Hello to R/expss experts! This is a follow-up question to this one --> Complex tables with expss package.
I added subtotals to already complex tables using the excellent expss package, and it works well for most tasks (counts, proportions, means...). Yet, I found out statistical tests evaluation differ between one table without subtotals and the exact same with subtotals. @Gregory Demin, your knowledge would be greatly appreciated :)

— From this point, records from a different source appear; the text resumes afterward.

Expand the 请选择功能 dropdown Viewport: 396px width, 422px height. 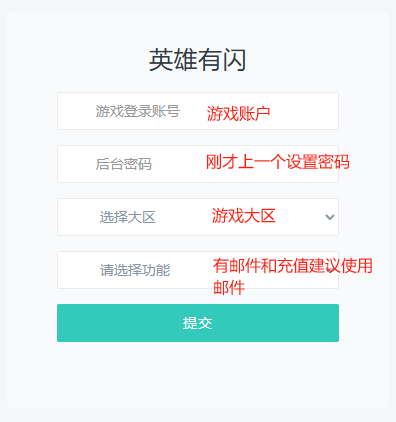(198, 270)
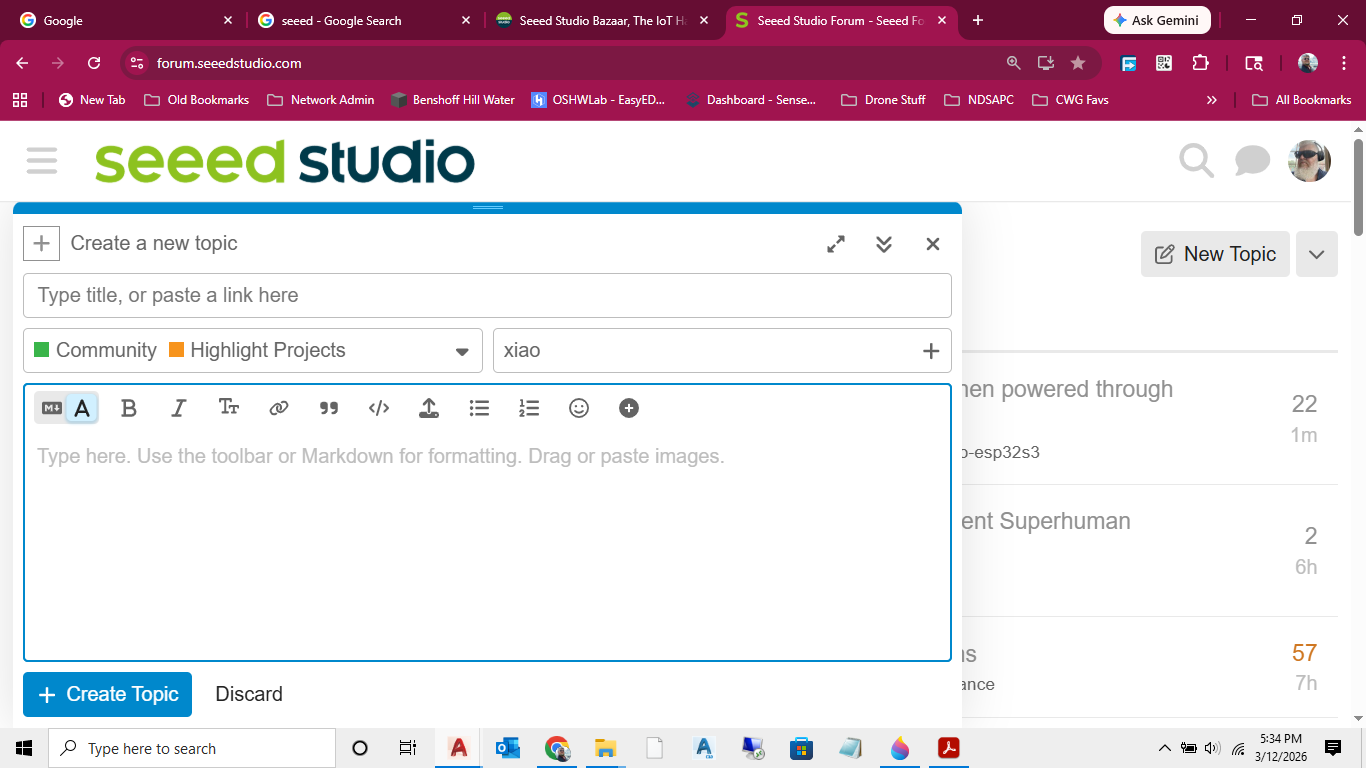Open the hamburger sidebar menu
The width and height of the screenshot is (1366, 768).
[42, 161]
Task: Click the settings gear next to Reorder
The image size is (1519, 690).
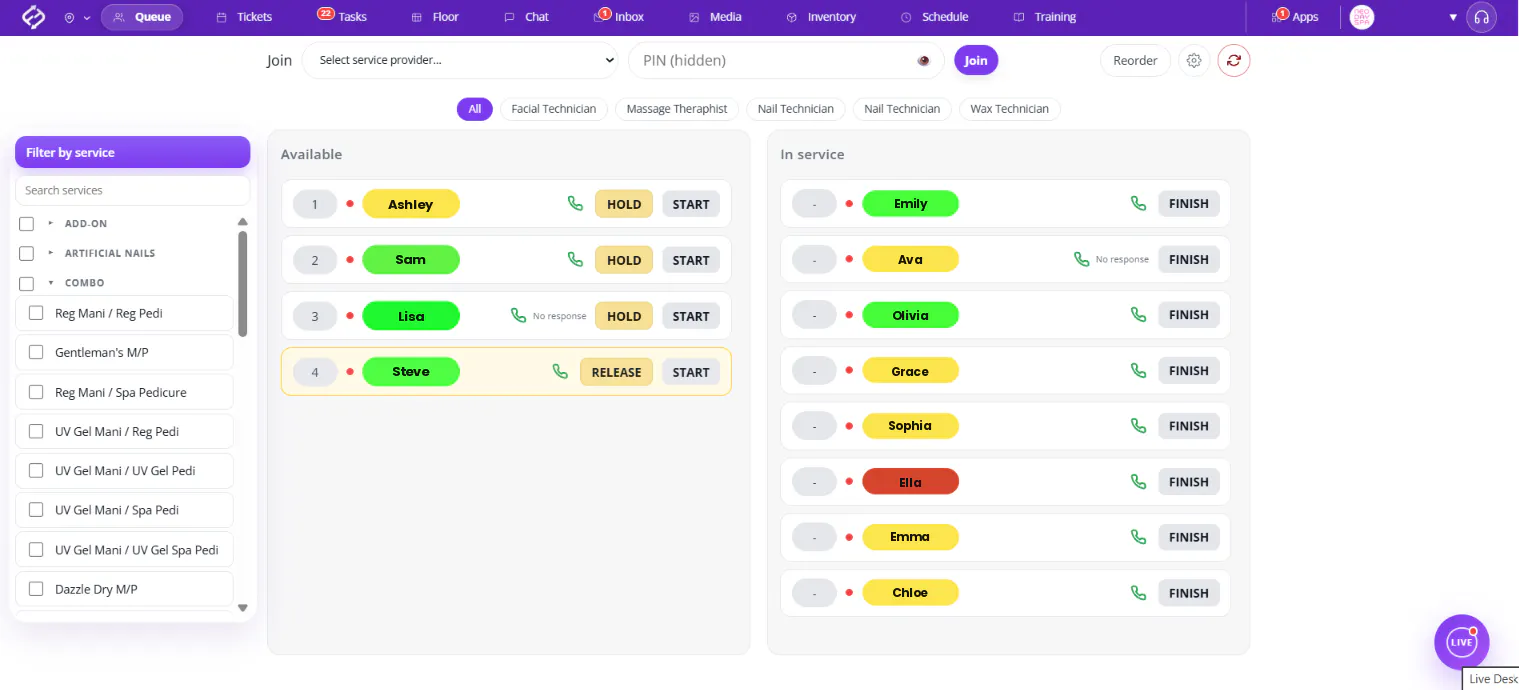Action: 1194,61
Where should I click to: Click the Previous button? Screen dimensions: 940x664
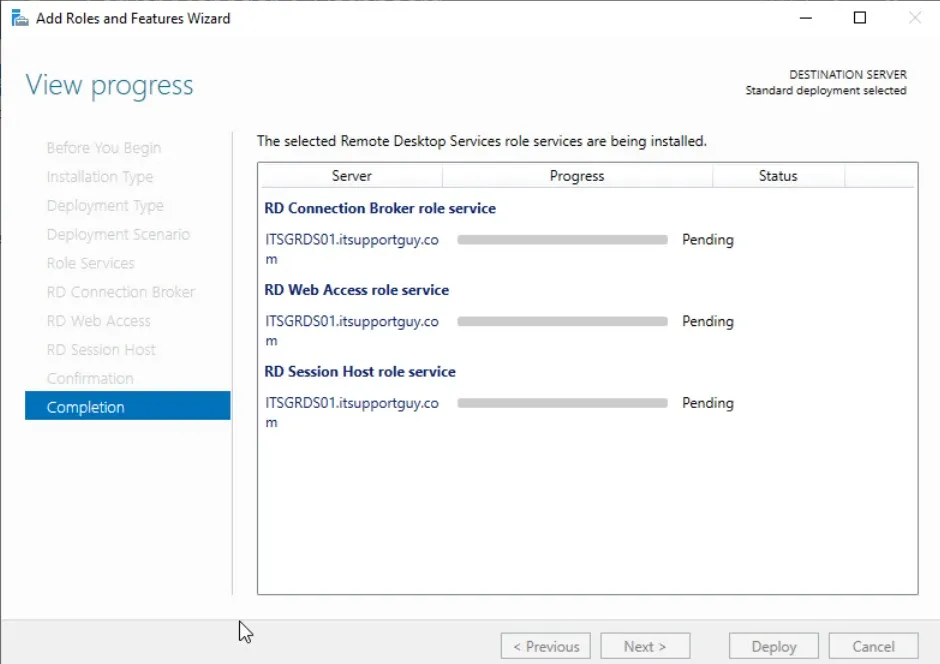point(546,646)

An example to illustrate my words, using the infert dataset available in the datasets package:
example <- infert %>%
tab_significance_options(sig_level=0.2, keep="none", sig_labels=NULL, subtable_marks="greater", mode="append") %>%
tab_cols(total(), education) %>%
tab_cells(parity) %>%
# block for cases
tab_stat_cases(label="N", total_row_position="above", total_statistic="u_cases", total_label="TOTAL") %>%
tab_last_add_sig_labels() %>%
# block for percent statistic - Subtable tests
tab_stat_cpct(label="%Col.", total_row_position="above", total_statistic="u_cpct", total_label="TOTAL") %>%
tab_last_add_sig_labels() %>%
tab_last_sig_cpct(label="T.1", compare_type="subtable") %>%
# block for percent statistic - First column tests
tab_stat_cpct(label="T.2", total_row_position="above", total_statistic="u_cpct", total_label="TOTAL") %>%
tab_last_add_sig_labels() %>%
tab_last_sig_cpct(compare_type="first_column", mode="replace") %>%
tab_pivot(stat_position="inside_columns") %>%
# converts NA to zero
recode(as.criterion(is.numeric) & is.na ~ 0, TRUE ~ copy)
example <- example[,-c(4,5)]
print(example)
Note: sig_level is very high (20%) to illustrate this specific issue, do not panic :) This is the starting point and I am fine with that. Then we only add the subtotals (line 5):
example2 <- infert %>%
tab_significance_options(sig_level=0.2, keep="none", sig_labels=NULL, subtable_marks="greater", mode="append") %>%
tab_cols(total(), education) %>%
tab_cells(parity) %>%
tab_subtotal_cells("#FIRST 3"=c(1,2,3),"#LAST 3"=c(4,5,6), position = "above") %>%
# block for cases
tab_stat_cases(label="N", total_row_position="above", total_statistic="u_cases", total_label="TOTAL") %>%
tab_last_add_sig_labels() %>%
# block for percent statistic - Subtable tests
tab_stat_cpct(label="%Col.", total_row_position="above", total_statistic="u_cpct", total_label="TOTAL") %>%
tab_last_add_sig_labels() %>%
tab_last_sig_cpct(label="T.1", compare_type="subtable") %>%
# block for percent statistic - First column tests
tab_stat_cpct(label="T.2", total_row_position="above", total_statistic="u_cpct", total_label="TOTAL") %>%
tab_last_add_sig_labels() %>%
tab_last_sig_cpct(compare_type="first_column", mode="replace") %>%
tab_pivot(stat_position="inside_columns") %>%
# converts NA to zero
recode(as.criterion(is.numeric) & is.na ~ 0, TRUE ~ copy)
example2 <- example2[,-c(4,5)]
print(example2)
I do not know what is happening, but the results of significance tests are not the same this time. Besides, I feel no significance test is calculated on the two subtotal rows. Any insight?